▶ _The exercise_
Reproduce each of the following entries line for line, without any changes.
================
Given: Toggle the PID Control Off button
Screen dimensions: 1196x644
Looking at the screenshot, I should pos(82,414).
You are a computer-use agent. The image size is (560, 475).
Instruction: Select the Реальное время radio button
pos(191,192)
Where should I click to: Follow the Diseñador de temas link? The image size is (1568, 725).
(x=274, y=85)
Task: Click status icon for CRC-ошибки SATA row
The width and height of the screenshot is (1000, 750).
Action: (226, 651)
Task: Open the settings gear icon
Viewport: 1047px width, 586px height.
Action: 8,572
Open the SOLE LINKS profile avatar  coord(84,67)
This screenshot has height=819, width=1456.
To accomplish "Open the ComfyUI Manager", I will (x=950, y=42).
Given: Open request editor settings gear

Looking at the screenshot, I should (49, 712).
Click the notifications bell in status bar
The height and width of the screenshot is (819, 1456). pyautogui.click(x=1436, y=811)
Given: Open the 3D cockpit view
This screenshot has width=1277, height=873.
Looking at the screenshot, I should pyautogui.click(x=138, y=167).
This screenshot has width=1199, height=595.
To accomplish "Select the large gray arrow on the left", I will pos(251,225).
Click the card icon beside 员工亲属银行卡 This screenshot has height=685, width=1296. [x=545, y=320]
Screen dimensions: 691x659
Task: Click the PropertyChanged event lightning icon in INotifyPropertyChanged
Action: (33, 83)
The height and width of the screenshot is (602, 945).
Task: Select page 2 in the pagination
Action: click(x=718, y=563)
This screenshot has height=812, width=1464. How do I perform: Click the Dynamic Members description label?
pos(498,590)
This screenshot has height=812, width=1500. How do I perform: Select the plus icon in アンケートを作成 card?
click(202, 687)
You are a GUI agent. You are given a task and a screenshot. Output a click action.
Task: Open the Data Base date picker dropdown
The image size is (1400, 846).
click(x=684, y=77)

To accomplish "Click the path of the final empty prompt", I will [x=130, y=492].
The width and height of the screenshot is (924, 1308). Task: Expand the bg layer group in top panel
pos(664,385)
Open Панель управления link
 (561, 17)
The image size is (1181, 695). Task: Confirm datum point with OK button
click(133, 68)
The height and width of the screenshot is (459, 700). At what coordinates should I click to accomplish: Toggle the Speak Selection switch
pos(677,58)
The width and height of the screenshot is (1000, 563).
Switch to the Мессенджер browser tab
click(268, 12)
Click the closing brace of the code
================
▶ _Written reply_
Given: Toggle the PID Control Off button
Screen dimensions: 1196x644
Looking at the screenshot, I should pos(82,414).
You are a computer-use agent. The image size is (560, 475).
Instruction: Select the Реальное время radio button
pos(191,192)
Where should I click to: Follow the Diseñador de temas link? The image size is (1568, 725).
(x=274, y=85)
Task: Click status icon for CRC-ошибки SATA row
The width and height of the screenshot is (1000, 750).
Action: (226, 651)
Task: Open the settings gear icon
Viewport: 1047px width, 586px height.
Action: 8,572
Open the SOLE LINKS profile avatar  coord(84,67)
This screenshot has height=819, width=1456.
To accomplish "Open the ComfyUI Manager", I will (x=950, y=42).
Given: Open request editor settings gear

Looking at the screenshot, I should (49, 712).
Click the notifications bell in status bar
The height and width of the screenshot is (819, 1456). pyautogui.click(x=1436, y=811)
Given: Open the 3D cockpit view
This screenshot has width=1277, height=873.
Looking at the screenshot, I should pyautogui.click(x=138, y=167).
This screenshot has width=1199, height=595.
To accomplish "Select the large gray arrow on the left", I will pos(251,225).
Click the card icon beside 员工亲属银行卡 This screenshot has height=685, width=1296. [x=545, y=320]
Screen dimensions: 691x659
Task: Click the PropertyChanged event lightning icon in INotifyPropertyChanged
Action: (33, 83)
The height and width of the screenshot is (602, 945).
Task: Select page 2 in the pagination
Action: click(x=718, y=563)
This screenshot has height=812, width=1464. How do I perform: Click the Dynamic Members description label?
pos(498,590)
This screenshot has height=812, width=1500. How do I perform: Select the plus icon in アンケートを作成 card?
click(202, 687)
You are a GUI agent. You are given a task and a screenshot. Output a click action.
Task: Open the Data Base date picker dropdown
The image size is (1400, 846).
click(x=684, y=77)

To accomplish "Click the path of the final empty prompt", I will [x=130, y=492].
The width and height of the screenshot is (924, 1308). Task: Expand the bg layer group in top panel
pos(664,385)
Open Панель управления link
 (561, 17)
The image size is (1181, 695). Task: Confirm datum point with OK button
click(133, 68)
The height and width of the screenshot is (459, 700). At what coordinates should I click to accomplish: Toggle the Speak Selection switch
pos(677,58)
The width and height of the screenshot is (1000, 563).
Switch to the Мессенджер browser tab
click(268, 12)
Click the closing brace of the code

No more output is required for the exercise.